Results: Significant reduction in MADRS scores, high remission rates, rapid onset of effect (within 1-3 weeks)
Sources: 1, 2, 3

Osavampator (NBI-1065845, TAK-653)

Sponsor: Neurocrine Biosciences
Phase: Phase 3
Mechanism: AMPA receptor positive allosteric modulator (AMPA-PAM)
Side Effect Comparison: AMPA modulators like osavampator have not shown significant sexual dysfunction, weight gain, or sedation in early trials, which are common with SSRIs/SNRIs.

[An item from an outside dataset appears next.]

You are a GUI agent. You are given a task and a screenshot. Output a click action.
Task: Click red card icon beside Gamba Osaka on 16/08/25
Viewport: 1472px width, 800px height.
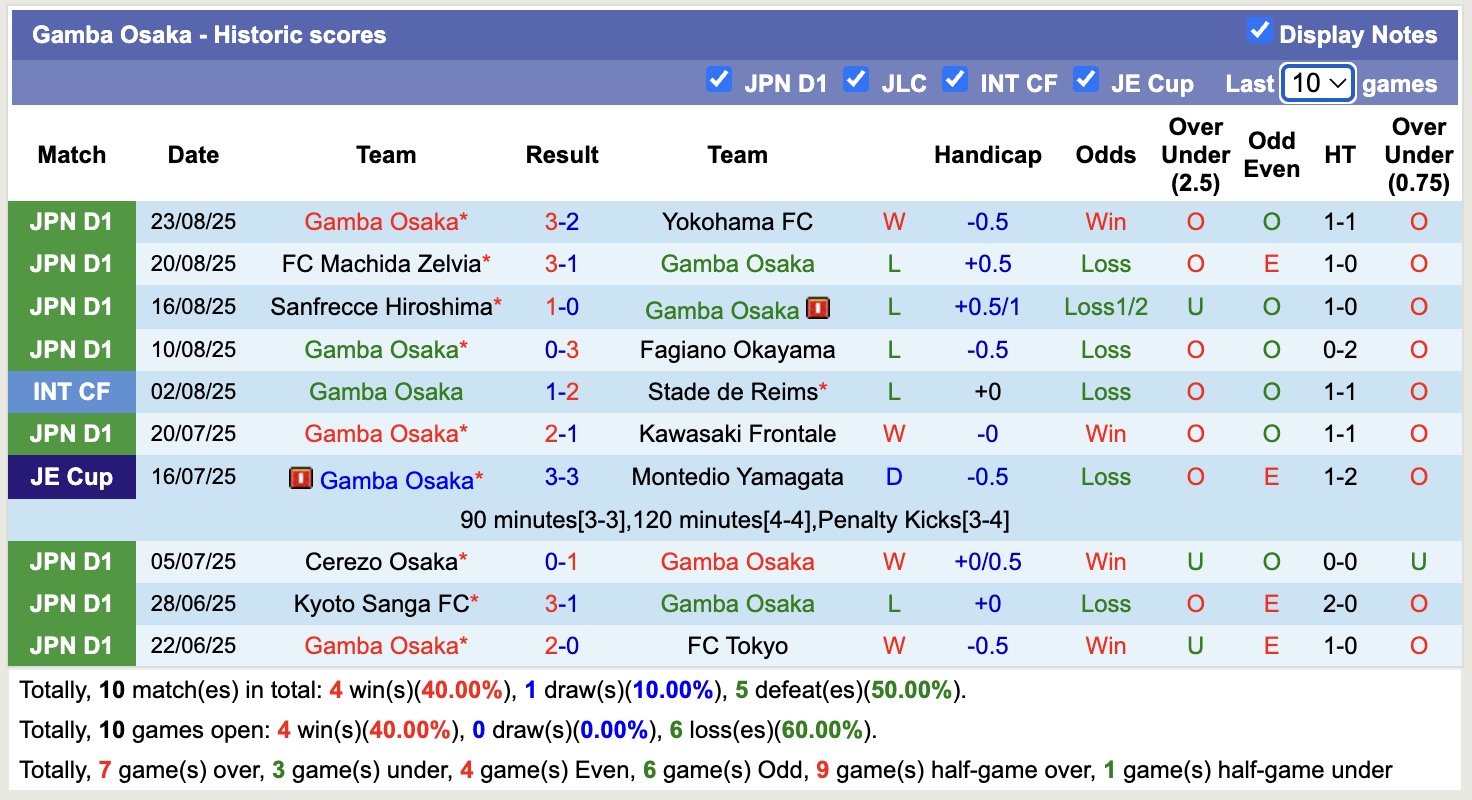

Early data suggest a favorable side effect profile, but full Phase 3 data pending.
Efficacy Data:
- Response rate: Not yet reported (Phase 3 ongoing)
- Remission rate: Not yet reported (Phase 3 ongoing)
- MADRS change: Not yet reported (Phase 3 ongoing); Phase 2 showed significant improvement over placebo
- Time to response: Potentially faster than SSRIs (AMPA modulators may act within days to 2 weeks)
- Source
Why it might interest you: AMPA modulation is a novel, non-monoaminergic mechanism with potential for faster onset and fewer side effects (notably less sexual dysfunction, weight gain, or sedation) compared to standard antidepressants. Useful for those who have not tolerated or responded to SSRIs/SNRIs.
Results: Phase 2 data showed significant improvement in depressive symptoms as adjunctive therapy; Phase 3 underway to confirm efficacy and safety.
Sources: 1, 2, 3

D-cycloserine (adjunctive)

Sponsor: Not specified (academic/NIH)
Phase: Phase 2 (completed)
NCT: NCT00408031
Mechanism: NMDA receptor partial agonist (glycine site modulator)
Side Effect Comparison: D-cycloserine is generally well-tolerated; does not cause sexual dysfunction, weight gain, or sedation typical of SSRIs/SNRIs. No significant cognitive impairment or withdrawal risk reported.
Efficacy Data:
- Response rate: Not reported
- Remission rate: Not reported
- MADRS change: -6.6 points (D-cycloserine) vs -2.8 points (placebo) at 6 weeks (in TRD)
- Time to response: 2-6 weeks
- Source
Why it might interest you: Novel glutamatergic mechanism, avoids common SSRI/SNRI side effects (sexual dysfunction, weight gain, sedation), and may be effective as adjunctive therapy in those not responding to standard treatments.
Results: Adjunctive D-cycloserine led to greater improvement in depressive symptoms than placebo in treatment-resistant depression.
Sources: 1

Psilocybin (COMP360)

Sponsor: COMPASS Pathways
Phase: Phase 2b (completed), Phase 3 ongoing
Mechanism: Classic psychedelic (5-HT2A receptor agonist)
Side Effect Comparison: Psilocybin produces transient psychological effects (e.g., altered perception, anxiety during dosing), but does not cause persistent sexual dysfunction, weight gain, or sedation. No withdrawal or dependence risk observed.
Efficacy Data:
- Response rate: 37% (psilocybin) vs 18% (placebo) at 3 weeks
- Remission rate: 29% (psilocybin) vs 8% (placebo) at 3 weeks
- MADRS change: -16.2 points (psilocybin) vs -5.4 points (placebo) at 3 weeks (in TRD, COMPASS Pathways study)
- Time to response: 1-3 weeks
- Source
Why it might interest you: Rapid and robust antidepressant effects, with a side effect profile that avoids the most common and persistent issues of standard antidepressants. Particularly promising for those who have not responded to or cannot tolerate SSRIs/SNRIs.
Results: Significant and rapid reduction in depressive symptoms in TRD; high response and remission rates compared to placebo.
Sources: 1, 2

Appendix D: Methodology

We reviewed 30,000+ clinical trial records from ClinicalTrials.gov, analyzed over 300 PubMed-indexed journal publications, and assessed 59 online discussion threads for relevant user experiences. In conjunction with 138 adverse event entries from the OpenFDA Drug Label database, we cataloged and ranked 15 distinct side effects based on both mention frequency and reported severity. Independent reviewers synthesized this data with representative patient quotations and precise timelines.